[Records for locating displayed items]

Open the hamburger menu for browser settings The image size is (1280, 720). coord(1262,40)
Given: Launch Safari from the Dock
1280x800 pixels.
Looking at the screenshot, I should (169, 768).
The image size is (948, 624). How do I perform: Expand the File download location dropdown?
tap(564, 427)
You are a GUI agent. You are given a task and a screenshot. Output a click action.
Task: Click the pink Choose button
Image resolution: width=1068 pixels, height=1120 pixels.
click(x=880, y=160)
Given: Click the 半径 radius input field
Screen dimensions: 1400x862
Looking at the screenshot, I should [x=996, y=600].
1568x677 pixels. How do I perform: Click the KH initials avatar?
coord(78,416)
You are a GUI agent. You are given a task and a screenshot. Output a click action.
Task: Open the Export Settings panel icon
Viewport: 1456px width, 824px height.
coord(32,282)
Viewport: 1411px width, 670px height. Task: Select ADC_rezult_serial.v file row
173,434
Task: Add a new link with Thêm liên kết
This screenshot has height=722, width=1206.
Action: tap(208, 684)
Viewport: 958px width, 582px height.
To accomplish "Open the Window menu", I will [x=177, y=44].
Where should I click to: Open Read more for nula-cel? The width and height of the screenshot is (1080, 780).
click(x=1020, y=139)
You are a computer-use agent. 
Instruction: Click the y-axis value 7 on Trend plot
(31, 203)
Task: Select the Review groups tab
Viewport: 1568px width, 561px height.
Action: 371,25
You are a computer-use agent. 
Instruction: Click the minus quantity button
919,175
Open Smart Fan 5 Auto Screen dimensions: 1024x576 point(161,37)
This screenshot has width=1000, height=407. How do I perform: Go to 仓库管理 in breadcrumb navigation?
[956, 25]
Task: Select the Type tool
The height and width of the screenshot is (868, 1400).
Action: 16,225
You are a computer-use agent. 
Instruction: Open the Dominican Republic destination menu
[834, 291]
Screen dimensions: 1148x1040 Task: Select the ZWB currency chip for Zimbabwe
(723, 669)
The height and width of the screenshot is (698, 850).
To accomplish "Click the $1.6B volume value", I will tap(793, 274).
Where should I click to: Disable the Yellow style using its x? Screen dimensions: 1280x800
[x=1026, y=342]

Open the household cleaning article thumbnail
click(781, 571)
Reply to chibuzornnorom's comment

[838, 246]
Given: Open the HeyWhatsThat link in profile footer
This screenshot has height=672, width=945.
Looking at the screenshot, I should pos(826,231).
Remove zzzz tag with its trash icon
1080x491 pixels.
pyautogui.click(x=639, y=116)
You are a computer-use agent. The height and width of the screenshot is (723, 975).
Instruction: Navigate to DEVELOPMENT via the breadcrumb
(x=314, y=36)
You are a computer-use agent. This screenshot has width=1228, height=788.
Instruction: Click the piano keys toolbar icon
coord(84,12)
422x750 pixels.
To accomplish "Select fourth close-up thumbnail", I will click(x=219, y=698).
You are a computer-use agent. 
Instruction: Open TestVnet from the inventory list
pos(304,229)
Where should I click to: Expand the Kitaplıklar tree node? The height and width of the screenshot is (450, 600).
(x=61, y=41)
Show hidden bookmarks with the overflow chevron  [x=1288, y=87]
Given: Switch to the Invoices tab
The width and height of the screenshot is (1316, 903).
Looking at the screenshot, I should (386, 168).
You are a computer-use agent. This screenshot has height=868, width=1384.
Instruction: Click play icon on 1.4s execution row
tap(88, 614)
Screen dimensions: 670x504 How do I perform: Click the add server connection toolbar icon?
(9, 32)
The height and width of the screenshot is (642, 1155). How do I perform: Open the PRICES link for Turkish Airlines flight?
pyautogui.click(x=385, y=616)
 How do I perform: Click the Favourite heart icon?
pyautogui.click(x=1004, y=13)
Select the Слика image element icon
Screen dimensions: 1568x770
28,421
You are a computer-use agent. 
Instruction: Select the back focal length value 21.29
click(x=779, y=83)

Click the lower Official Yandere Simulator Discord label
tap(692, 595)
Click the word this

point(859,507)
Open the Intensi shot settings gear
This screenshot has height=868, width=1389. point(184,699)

[WHAT YOU NEED TO DO] Repeat the records above word for word, starting with the line that contains "Open Smart Fan" and going on through the line that contains "will click(x=219, y=698).".

[ANSWER IN FULL]
Open Smart Fan 5 Auto Screen dimensions: 1024x576 point(161,37)
This screenshot has width=1000, height=407. How do I perform: Go to 仓库管理 in breadcrumb navigation?
[956, 25]
Task: Select the Type tool
The height and width of the screenshot is (868, 1400).
Action: 16,225
You are a computer-use agent. 
Instruction: Open the Dominican Republic destination menu
[834, 291]
Screen dimensions: 1148x1040 Task: Select the ZWB currency chip for Zimbabwe
(723, 669)
The height and width of the screenshot is (698, 850).
To accomplish "Click the $1.6B volume value", I will tap(793, 274).
Where should I click to: Disable the Yellow style using its x? Screen dimensions: 1280x800
[x=1026, y=342]

Open the household cleaning article thumbnail
click(781, 571)
Reply to chibuzornnorom's comment

[838, 246]
Given: Open the HeyWhatsThat link in profile footer
This screenshot has height=672, width=945.
Looking at the screenshot, I should pos(826,231).
Remove zzzz tag with its trash icon
1080x491 pixels.
pyautogui.click(x=639, y=116)
You are a computer-use agent. The height and width of the screenshot is (723, 975).
Instruction: Navigate to DEVELOPMENT via the breadcrumb
(x=314, y=36)
You are a computer-use agent. This screenshot has width=1228, height=788.
Instruction: Click the piano keys toolbar icon
coord(84,12)
422x750 pixels.
To accomplish "Select fourth close-up thumbnail", I will click(x=219, y=698).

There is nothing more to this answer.